Problem >> Start at the first line of the material. Repeat each line exactly through the one containing "Select From file probe config", then stop.
(Source material begins)
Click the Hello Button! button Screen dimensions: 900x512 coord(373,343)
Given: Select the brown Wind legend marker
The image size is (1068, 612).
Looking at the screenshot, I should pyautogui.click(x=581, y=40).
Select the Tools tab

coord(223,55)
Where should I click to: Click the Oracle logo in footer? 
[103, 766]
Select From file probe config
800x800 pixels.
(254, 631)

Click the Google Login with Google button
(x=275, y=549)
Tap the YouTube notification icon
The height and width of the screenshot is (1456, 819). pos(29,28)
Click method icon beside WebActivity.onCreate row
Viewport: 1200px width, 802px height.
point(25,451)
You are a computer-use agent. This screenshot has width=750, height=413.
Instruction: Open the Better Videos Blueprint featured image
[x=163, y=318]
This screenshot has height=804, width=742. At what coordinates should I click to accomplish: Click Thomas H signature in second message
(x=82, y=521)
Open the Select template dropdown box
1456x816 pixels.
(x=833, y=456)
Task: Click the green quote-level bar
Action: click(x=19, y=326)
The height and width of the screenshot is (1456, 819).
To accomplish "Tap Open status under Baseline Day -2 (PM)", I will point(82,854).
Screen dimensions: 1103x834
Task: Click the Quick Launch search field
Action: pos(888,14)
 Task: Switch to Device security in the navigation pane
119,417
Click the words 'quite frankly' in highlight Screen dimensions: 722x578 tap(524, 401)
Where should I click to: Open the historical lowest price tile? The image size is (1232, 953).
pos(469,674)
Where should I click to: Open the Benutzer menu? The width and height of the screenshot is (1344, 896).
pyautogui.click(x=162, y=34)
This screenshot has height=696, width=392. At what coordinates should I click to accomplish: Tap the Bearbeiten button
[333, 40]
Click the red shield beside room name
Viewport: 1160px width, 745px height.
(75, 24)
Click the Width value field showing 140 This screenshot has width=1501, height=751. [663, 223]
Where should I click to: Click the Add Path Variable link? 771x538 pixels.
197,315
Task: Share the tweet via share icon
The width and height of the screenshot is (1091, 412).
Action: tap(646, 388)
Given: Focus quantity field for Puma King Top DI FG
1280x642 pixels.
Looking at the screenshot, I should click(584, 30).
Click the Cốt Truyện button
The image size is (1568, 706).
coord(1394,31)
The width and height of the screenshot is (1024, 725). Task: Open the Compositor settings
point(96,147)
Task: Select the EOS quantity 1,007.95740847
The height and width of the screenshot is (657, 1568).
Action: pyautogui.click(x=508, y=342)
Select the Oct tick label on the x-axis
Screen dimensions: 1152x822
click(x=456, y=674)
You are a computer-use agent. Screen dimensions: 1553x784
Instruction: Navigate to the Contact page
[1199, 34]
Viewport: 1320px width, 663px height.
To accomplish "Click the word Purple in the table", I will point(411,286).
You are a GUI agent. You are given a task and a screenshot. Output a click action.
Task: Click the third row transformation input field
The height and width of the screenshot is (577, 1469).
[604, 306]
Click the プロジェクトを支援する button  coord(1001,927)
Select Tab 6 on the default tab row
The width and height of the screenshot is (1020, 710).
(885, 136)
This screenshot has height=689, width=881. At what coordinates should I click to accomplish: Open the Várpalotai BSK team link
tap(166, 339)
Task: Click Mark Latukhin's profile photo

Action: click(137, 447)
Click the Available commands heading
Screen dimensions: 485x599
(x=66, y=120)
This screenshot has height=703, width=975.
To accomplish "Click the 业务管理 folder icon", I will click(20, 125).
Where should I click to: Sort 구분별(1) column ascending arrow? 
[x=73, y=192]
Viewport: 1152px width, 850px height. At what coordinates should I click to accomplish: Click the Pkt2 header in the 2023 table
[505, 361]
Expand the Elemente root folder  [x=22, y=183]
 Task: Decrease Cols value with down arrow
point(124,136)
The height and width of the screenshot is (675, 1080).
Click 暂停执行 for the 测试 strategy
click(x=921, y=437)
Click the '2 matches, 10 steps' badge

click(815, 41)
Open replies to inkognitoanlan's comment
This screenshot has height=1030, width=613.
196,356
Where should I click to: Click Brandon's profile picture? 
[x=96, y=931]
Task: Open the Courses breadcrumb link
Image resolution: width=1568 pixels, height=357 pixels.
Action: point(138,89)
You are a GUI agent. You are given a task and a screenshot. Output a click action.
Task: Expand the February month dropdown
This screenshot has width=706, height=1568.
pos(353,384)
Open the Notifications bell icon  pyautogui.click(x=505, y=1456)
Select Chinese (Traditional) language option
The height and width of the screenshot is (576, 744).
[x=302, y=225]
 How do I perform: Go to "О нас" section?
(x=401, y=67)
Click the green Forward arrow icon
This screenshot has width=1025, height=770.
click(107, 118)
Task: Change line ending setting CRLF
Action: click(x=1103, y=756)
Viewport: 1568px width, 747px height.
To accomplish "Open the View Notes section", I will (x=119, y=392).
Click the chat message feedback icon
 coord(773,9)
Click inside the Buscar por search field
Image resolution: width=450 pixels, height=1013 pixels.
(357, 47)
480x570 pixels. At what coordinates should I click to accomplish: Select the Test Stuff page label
(Source material ends)
Response to the task >>
Click the Hello Button! button Screen dimensions: 900x512 coord(373,343)
Given: Select the brown Wind legend marker
The image size is (1068, 612).
Looking at the screenshot, I should pyautogui.click(x=581, y=40).
Select the Tools tab

coord(223,55)
Where should I click to: Click the Oracle logo in footer? 
[103, 766]
Select From file probe config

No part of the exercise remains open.